What To Do If the S&P 500 Index Starts to Out-Perform Asian Markets
There is a slight, but potentially growing, disconnect between the S&P 500 Index and the Asian stock markets (specifically the Hang Seng).
On Friday the Hang Seng lost 1%. Moreover, looking at the recent price performance action … on a 20 day basis, the Hang Seng acting very different than other world markets.
Signal Financial Group just updated their seasonal chart series for the Hang Seng Index. It indicates that we could be at a turning point, with little upside expected based on historical patterns.
A Little Risk/Reward Exercise in Portfolio Diversification.

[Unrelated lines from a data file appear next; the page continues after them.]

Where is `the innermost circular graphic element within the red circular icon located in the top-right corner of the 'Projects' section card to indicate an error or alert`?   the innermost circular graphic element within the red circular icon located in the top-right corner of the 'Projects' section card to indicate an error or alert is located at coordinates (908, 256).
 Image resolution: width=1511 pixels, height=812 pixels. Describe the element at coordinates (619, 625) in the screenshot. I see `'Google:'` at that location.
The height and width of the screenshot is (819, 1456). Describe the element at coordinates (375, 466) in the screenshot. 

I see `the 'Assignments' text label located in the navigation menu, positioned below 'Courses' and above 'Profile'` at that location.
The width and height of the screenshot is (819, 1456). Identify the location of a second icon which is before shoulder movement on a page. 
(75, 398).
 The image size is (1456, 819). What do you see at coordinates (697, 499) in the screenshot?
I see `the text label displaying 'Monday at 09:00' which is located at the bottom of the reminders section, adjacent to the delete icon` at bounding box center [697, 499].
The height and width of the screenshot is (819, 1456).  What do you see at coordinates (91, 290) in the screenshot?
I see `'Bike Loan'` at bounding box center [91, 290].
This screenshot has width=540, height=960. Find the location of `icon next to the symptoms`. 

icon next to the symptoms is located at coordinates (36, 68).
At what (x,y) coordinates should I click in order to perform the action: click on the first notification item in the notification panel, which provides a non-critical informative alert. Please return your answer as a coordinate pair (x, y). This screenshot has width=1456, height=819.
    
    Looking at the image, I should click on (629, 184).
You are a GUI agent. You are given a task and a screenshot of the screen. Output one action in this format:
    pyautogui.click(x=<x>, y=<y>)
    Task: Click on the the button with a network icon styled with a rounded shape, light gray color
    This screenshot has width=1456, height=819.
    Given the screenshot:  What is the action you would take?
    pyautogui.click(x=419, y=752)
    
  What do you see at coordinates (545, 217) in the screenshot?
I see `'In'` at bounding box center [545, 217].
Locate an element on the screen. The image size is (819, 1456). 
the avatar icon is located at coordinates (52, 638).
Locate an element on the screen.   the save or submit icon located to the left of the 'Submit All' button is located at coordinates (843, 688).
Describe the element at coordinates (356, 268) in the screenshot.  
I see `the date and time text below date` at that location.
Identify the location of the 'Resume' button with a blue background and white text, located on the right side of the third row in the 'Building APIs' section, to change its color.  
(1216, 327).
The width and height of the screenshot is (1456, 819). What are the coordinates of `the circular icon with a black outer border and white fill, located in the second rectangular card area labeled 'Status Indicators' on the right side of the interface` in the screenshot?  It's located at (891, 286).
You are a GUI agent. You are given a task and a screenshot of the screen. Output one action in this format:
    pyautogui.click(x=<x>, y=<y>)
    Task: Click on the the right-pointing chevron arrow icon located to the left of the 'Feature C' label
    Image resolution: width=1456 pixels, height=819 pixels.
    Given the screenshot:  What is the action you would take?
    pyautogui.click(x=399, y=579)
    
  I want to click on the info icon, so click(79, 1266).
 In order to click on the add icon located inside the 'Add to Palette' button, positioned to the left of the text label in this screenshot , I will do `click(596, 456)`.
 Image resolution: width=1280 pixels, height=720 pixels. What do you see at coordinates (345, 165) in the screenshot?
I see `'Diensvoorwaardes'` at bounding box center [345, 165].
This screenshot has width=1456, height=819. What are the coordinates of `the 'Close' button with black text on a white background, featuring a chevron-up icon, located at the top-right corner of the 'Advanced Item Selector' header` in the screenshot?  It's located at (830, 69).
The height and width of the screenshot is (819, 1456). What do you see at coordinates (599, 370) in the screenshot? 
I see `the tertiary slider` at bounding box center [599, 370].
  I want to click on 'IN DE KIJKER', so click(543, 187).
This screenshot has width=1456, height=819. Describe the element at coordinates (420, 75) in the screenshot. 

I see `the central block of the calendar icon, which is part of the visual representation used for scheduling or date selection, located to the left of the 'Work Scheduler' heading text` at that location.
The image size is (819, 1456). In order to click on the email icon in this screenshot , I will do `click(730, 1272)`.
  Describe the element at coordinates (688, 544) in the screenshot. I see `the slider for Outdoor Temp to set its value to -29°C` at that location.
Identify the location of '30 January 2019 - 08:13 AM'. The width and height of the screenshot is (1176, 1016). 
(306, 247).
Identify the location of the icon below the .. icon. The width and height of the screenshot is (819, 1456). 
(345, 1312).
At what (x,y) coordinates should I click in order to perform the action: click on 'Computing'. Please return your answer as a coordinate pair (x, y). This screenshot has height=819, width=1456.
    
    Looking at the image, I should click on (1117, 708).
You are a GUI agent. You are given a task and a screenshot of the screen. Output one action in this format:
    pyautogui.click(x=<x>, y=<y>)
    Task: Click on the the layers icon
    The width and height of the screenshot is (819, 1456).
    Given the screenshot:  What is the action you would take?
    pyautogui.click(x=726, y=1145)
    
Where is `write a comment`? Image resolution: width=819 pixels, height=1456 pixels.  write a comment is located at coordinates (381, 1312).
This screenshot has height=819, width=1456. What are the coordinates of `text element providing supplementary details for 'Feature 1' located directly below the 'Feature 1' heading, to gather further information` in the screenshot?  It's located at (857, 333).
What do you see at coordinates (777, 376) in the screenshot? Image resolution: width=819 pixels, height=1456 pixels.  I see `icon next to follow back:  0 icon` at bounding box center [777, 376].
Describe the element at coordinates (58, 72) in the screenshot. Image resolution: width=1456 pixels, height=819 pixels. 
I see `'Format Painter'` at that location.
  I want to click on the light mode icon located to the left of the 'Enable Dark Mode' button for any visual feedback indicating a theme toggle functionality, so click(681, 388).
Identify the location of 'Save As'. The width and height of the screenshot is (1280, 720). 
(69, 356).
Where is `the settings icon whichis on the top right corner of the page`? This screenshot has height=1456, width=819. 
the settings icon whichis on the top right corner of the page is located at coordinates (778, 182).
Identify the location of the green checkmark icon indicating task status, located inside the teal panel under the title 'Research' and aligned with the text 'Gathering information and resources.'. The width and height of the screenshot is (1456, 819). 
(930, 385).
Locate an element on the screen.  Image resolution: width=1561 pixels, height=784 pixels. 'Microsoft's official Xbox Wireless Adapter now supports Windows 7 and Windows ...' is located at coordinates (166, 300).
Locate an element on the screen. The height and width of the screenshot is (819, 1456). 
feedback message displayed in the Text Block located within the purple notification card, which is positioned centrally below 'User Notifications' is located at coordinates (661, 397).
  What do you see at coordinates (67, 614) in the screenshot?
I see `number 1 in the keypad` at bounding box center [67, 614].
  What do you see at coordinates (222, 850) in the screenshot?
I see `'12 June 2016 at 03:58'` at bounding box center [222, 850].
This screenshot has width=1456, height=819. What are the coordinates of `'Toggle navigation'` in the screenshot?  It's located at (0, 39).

If the S&P continues to the upside … the Hang Seng may not follow. Thus, over the next few weeks, some traders may look at a potential Long S&P and Short Hang Seng play.
Just as an example, here is a quick look at a portfolio study covering 6 weeks, comparing the performance of a portfolio based solely on the S&P 500 Index versus a portfolio that is long the S&P (using 90% of capital) and short the Hang Seng (with 10% of capital).
Portfolio Allocation:
Equity Portfolio:
100% Long S&P 500 Index
Mixed Portfolio:
90% Long S&P 500 Index and 10% Short Hang Seng
The chart below provides a basic analysis, identifying the differences between the two portfolios. The chart is divided into three sections: return comparison, risk comparison and portfolio change. The first section shows the percent return figures for the portfolios over a recent six week period. The second section focuses on risk, which is defined as standard deviation of return, over the same six week time period. The final section shows the net percentage change to the portfolio's performance based on the small 10% allocation to Hang Seng.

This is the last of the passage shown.